On Tuesday, Bush appointee Judge Richard Leon of the U.S. District Court for the District of Columbia banned the importation of sodium pentothal (also called Thiopental), which many states had been importing because domestic production of the drug has been on hold, and it is a part of the chemical cocktail that is used for lethal injection executions.
Pentothal has not been manufactured in this country in about 18 months, and supplies have pretty much run out. The sodium pentothal is used to put the inmate to sleep while other medications stop voluntary muscle movement and then a final chemical stops the heart.
US execution chambers had turned in desperation to a number of overseas suppliers, including Dream Pharma, a one-man operation above a driving school in Acton, West London, after domestic production of sodium thiopental ceased.

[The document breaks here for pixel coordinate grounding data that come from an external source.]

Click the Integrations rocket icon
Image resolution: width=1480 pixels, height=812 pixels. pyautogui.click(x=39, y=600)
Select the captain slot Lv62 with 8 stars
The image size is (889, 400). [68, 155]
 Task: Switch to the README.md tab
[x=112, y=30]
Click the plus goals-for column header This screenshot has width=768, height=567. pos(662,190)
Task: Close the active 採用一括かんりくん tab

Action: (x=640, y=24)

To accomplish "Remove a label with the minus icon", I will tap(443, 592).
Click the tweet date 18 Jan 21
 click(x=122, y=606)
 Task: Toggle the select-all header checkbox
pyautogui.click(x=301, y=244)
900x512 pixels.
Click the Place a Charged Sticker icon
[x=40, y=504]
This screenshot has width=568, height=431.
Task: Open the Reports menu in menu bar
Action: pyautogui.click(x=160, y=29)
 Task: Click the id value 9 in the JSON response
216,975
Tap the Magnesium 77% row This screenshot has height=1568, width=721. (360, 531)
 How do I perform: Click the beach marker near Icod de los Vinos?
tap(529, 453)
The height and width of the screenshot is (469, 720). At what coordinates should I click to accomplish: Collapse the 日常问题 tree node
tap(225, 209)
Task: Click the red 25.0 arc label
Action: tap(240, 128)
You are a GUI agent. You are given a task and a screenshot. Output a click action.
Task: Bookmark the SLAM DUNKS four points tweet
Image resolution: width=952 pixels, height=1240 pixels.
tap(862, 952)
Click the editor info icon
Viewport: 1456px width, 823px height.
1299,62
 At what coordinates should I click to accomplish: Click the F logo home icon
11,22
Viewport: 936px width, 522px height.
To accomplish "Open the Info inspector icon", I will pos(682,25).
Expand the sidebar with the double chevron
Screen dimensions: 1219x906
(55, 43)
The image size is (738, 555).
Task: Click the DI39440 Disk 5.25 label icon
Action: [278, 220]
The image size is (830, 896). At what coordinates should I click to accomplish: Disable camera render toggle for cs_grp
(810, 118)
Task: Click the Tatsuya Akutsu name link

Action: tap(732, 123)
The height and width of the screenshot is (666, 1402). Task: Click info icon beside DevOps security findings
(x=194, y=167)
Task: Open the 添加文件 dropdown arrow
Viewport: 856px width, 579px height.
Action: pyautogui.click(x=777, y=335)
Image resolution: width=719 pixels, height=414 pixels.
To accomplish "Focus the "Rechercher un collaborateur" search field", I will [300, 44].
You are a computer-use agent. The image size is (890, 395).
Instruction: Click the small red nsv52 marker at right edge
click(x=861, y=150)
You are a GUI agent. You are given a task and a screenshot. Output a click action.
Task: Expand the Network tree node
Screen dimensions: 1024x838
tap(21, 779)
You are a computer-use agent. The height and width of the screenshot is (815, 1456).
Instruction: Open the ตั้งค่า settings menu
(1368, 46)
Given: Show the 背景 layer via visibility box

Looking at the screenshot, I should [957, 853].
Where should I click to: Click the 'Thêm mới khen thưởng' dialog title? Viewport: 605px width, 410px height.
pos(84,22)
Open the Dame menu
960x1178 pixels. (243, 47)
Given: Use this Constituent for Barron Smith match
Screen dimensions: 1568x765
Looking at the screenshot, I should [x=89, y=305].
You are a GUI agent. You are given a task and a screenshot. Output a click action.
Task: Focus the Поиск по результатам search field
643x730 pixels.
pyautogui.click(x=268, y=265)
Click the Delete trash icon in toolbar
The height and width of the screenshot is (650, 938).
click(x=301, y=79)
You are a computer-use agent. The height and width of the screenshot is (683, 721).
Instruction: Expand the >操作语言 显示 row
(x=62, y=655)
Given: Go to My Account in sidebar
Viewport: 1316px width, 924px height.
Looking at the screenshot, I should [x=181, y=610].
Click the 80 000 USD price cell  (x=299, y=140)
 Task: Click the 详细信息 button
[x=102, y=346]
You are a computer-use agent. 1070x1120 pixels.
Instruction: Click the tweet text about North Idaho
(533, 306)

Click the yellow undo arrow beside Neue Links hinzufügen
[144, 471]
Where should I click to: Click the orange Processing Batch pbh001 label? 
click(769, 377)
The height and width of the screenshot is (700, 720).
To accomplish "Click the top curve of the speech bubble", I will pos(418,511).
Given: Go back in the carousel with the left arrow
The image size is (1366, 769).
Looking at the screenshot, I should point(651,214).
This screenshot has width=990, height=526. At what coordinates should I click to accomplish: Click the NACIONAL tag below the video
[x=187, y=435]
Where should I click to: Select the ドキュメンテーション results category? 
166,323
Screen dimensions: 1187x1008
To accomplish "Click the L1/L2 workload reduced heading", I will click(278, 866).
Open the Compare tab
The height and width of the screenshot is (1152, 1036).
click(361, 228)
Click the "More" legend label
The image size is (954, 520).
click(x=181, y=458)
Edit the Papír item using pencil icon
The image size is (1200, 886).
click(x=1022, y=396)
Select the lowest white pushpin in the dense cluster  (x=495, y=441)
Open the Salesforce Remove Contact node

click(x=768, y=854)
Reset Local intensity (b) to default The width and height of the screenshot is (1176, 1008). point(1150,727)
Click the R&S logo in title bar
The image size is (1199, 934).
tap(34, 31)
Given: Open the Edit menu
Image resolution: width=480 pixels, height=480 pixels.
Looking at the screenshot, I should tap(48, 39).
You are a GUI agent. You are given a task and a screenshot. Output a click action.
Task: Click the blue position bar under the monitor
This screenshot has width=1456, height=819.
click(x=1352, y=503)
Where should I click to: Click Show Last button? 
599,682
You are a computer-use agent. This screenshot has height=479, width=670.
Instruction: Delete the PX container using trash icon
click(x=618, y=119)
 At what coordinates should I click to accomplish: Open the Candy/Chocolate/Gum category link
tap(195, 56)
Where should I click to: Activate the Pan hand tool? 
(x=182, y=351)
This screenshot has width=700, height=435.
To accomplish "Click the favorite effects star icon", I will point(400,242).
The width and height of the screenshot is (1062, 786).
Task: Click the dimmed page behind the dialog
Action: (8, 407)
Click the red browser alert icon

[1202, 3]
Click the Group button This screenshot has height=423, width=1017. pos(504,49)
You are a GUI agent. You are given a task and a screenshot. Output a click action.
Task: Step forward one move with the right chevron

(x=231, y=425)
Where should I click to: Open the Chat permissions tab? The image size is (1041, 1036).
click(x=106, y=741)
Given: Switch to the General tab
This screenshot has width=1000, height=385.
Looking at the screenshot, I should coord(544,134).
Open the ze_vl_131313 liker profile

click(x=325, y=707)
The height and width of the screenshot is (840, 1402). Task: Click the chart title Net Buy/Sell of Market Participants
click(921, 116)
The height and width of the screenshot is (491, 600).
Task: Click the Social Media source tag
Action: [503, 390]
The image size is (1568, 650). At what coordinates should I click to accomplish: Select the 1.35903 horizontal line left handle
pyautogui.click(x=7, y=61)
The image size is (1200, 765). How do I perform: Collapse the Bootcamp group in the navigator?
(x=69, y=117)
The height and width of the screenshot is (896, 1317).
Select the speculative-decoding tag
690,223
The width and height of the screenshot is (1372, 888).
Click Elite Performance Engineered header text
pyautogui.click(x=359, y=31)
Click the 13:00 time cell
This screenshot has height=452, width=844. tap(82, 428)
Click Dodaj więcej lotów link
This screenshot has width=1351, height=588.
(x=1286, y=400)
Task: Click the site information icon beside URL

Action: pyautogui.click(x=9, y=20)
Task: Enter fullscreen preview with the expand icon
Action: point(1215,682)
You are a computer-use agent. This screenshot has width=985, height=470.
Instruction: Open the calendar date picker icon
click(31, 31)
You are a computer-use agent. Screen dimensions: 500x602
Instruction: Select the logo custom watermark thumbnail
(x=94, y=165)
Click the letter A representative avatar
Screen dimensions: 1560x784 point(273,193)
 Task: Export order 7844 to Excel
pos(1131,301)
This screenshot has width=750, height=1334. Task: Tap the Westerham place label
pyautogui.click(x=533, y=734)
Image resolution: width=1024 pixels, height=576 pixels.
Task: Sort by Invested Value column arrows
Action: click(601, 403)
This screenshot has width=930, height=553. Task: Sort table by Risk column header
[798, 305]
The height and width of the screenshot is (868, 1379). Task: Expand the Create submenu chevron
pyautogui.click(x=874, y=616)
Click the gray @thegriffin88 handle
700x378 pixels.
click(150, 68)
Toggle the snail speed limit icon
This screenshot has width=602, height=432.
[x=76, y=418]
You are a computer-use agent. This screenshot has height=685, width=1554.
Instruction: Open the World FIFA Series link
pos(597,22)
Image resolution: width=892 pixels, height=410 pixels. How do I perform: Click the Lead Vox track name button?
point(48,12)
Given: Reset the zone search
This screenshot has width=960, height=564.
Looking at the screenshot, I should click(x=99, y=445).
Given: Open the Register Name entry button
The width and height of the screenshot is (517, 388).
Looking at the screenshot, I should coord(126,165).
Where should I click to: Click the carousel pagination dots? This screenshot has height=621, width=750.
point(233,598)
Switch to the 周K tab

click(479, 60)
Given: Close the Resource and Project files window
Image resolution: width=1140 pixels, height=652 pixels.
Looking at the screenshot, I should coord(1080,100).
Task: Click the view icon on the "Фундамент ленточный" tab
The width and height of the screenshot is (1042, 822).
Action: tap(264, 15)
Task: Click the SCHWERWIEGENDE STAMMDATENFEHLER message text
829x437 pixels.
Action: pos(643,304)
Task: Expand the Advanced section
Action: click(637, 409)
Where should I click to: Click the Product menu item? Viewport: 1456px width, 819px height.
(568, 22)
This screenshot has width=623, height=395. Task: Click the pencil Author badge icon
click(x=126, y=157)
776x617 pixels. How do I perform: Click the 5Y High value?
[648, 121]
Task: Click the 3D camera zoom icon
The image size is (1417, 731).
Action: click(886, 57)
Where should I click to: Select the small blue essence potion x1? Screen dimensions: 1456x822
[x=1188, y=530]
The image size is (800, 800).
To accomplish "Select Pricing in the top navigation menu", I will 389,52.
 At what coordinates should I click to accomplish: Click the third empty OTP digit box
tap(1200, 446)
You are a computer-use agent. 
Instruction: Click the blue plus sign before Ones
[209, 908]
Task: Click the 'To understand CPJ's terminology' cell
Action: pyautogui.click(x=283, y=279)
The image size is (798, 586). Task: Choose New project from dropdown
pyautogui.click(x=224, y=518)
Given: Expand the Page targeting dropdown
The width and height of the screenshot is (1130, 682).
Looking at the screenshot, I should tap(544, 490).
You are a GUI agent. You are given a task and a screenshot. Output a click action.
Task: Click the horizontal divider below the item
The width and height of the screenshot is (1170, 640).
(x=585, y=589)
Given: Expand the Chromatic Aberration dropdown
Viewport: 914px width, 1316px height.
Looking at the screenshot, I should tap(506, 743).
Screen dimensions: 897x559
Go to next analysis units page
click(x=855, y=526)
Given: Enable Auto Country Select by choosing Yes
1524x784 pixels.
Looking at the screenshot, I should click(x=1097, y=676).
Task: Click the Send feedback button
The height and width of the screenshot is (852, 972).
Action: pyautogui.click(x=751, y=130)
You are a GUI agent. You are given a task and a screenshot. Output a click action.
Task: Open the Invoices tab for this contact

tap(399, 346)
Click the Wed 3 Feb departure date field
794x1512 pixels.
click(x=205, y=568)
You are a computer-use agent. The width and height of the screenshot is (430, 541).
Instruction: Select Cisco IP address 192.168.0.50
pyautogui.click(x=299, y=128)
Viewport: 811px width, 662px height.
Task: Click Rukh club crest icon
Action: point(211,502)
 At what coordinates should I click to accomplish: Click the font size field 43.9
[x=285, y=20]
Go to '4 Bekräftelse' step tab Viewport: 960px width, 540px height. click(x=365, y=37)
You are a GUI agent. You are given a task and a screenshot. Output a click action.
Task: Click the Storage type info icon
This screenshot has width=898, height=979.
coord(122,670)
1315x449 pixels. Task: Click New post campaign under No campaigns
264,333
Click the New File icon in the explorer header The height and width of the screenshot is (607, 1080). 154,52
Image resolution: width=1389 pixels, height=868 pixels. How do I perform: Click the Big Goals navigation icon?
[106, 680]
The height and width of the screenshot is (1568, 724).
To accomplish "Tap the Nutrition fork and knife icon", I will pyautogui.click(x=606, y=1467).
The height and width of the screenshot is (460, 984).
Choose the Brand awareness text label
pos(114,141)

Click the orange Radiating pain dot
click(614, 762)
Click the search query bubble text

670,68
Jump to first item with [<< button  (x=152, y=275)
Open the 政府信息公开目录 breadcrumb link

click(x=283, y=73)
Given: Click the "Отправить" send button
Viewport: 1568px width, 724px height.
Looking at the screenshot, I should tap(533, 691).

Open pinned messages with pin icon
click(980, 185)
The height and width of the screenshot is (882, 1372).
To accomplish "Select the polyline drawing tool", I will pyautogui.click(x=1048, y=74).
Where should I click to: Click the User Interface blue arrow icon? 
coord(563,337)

Judge Leon was particularly scathing about the U.S. Food and Drug Administration (FDA)’s failure to carry out its regulatory duties, accusing it of a “callous indifference to the health consequences of those imminently facing the executioner’s needle.”
“Here, the threatened injury — that unapproved foreign thiopental will fail to anesthetize plaintiffs properly during execution, causing conscious suffocation, pain, and cardiac arrest — is, to say the least, severe,” the judge wrote. “Indeed, few in our society are more vulnerable than a death row inmate facing lethal injection.”
Leon also said that the FDA was undermining its own policy of maintaining a closed drug distribution system designed to keep dangerous drugs out of U.S. commerce.
“By opening up the ‘closed’ drug system by allowing an unapproved drug — thiopental — into the United States, defendants jeopardize their own system and threaten the public health by creating a risk that thiopental could incorrectly end up in the hands of the general public,” he wrote.
He ordered the FDA to “immediately notify any and all state correctional departments which it has reason to believe are still in possession of any foreign manufactured thiopental that the use of such drug is prohibited by law and that, that thiopental must be returned immediately to the FDA; and … be permanently enjoined from permitting the entry of, or releasing any future shipments of, foreign manufactured thiopental into interstate commerce.”
Since sodium pentothal has not been manufactured in this country in a long time, some states have turned to a chemical relative — pentobarbital — to serve the function of putting the inmate to sleep, but supplies of pentobarbital are also running low.
Interestingly, Judge Leon was a Bush 43 appointee, with a long history of serving in Republican Administrations (DOJ under Reagan, worked for the Republicans during the Iran-Contra investigation, Deputy AG under Reagan). Not your typical bio for someone who is being accused of being a liberal “judicial activist.”
Of course, you may remember that during the debate over the health care reform bill, one issue was whether foreign-made drugs could be brought into the U.S. to compete with domestic-made drugs to hold down costs. The Republicans/conservatives argued that we couldn’t allow that, because the drugs might be impure, or contaminated, or diluted, or worse. There is in fact a significant percentage of drugs bought from other countries — usually through illicit channels such as anonymous e-mail addresses — that have been contaminated, or diluted, or that are just ineffective sugar pills. But isn’t it interesting that — at least in this case — the Republican/conservative argument is that we have to be allowed to import foreign drugs, under what I suppose is a “death penalty” exception to the Food and Drug Act.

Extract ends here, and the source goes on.